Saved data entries
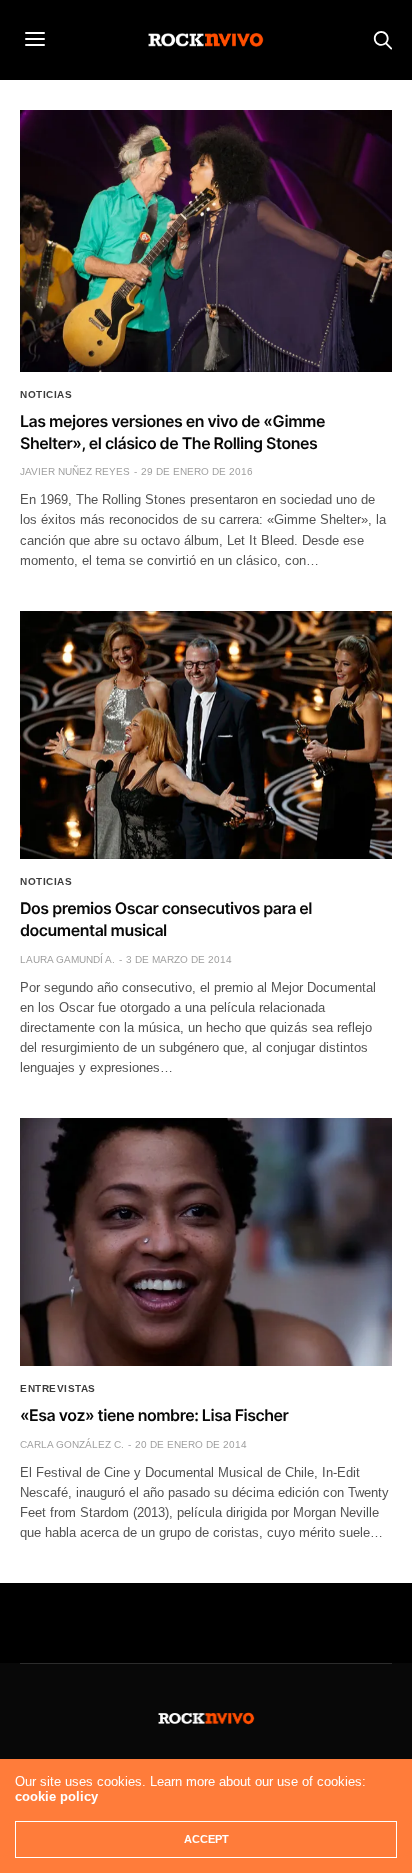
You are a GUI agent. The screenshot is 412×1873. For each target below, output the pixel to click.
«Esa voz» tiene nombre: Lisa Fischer (154, 1415)
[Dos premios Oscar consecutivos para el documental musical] (206, 735)
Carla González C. (72, 1444)
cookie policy (56, 1796)
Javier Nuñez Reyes (75, 471)
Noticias (46, 395)
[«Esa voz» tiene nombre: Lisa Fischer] (206, 1242)
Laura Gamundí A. (67, 959)
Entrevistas (58, 1389)
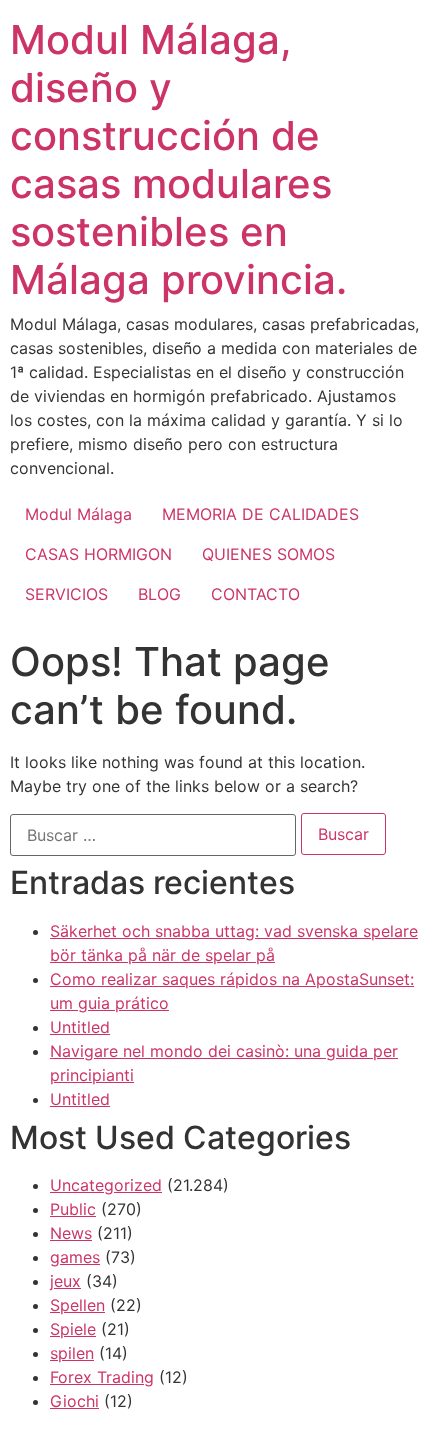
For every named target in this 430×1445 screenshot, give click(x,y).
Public (73, 1209)
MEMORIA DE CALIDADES (260, 514)
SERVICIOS (66, 594)
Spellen (77, 1305)
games (75, 1257)
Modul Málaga (78, 514)
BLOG (159, 594)
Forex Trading (102, 1377)
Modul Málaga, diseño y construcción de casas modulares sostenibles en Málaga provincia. (178, 159)
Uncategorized (106, 1185)
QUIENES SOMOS (268, 554)
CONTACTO (255, 594)
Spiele (73, 1329)
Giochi (74, 1401)
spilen (72, 1353)
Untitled (80, 1027)
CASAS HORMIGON (98, 554)
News (71, 1233)
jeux (65, 1281)
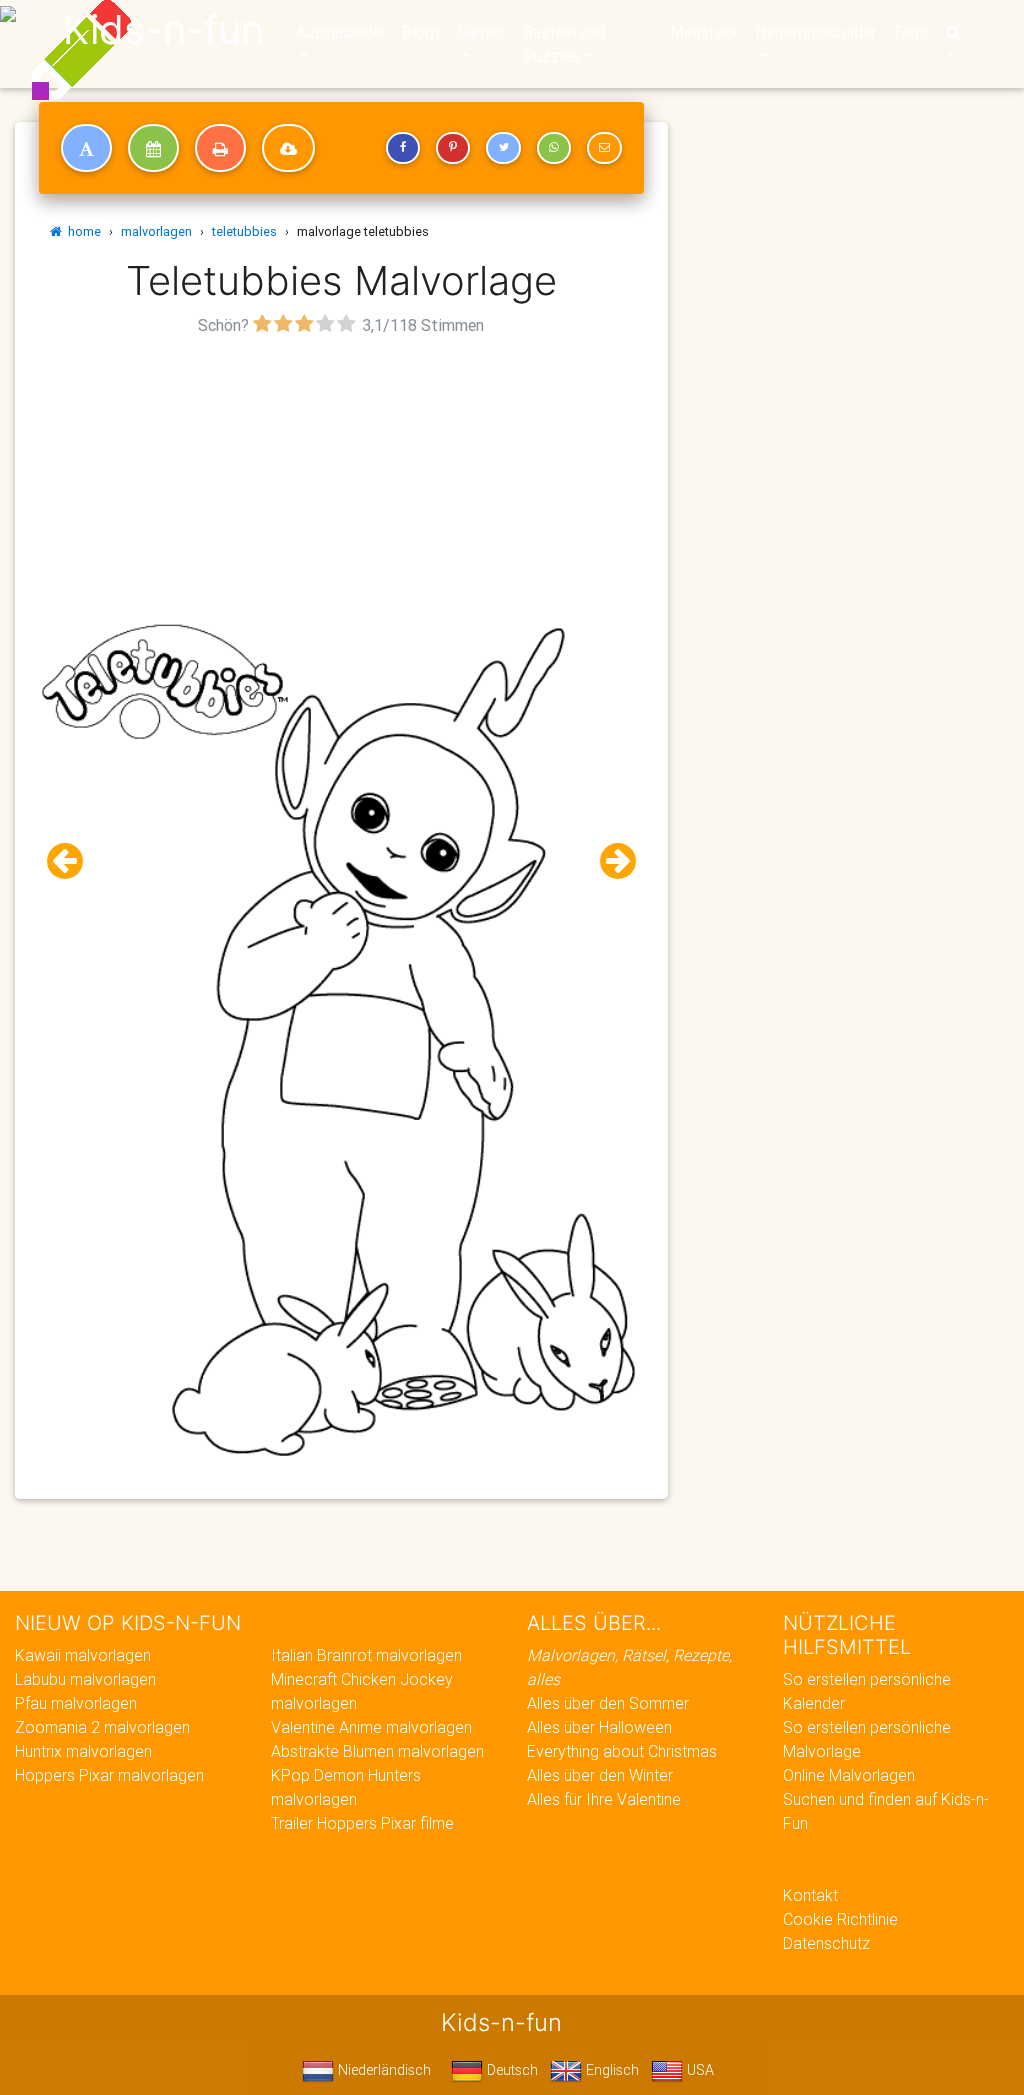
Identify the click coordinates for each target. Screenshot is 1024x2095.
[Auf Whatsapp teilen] (554, 148)
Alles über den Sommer (608, 1703)
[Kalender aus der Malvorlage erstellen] (153, 148)
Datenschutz (826, 1943)
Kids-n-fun (163, 30)
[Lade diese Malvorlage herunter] (288, 148)
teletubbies (244, 231)
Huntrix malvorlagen (83, 1751)
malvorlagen (156, 231)
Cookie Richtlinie (840, 1919)
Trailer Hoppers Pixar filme (362, 1823)
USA (698, 2070)
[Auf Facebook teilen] (403, 148)
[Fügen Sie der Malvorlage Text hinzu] (86, 148)
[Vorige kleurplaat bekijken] (73, 861)
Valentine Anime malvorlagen (371, 1727)
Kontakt (810, 1895)
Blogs (422, 32)
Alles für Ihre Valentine (604, 1799)
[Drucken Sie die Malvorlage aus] (220, 148)
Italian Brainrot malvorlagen (366, 1655)
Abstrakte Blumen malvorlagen (377, 1751)
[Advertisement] (341, 481)
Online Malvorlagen (849, 1775)
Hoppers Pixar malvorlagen (109, 1775)
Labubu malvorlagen (85, 1679)
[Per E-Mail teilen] (604, 148)
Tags (909, 32)
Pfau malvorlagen (76, 1703)
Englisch (610, 2070)
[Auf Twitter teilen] (503, 148)
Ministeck (704, 32)
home (81, 231)
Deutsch (510, 2070)
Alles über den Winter (600, 1775)
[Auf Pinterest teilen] (453, 148)
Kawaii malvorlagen (83, 1655)
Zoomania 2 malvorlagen (102, 1727)
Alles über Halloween (599, 1727)
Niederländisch (382, 2070)
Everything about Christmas (622, 1751)
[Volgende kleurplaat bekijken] (610, 861)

Assigned task = Collect every line with the string "Málaga" from the records, and copy each.

Worked solution =
Modul Málaga (78, 514)
Modul Málaga, diseño y construcción de casas modulares sostenibles en Málaga provincia. (178, 159)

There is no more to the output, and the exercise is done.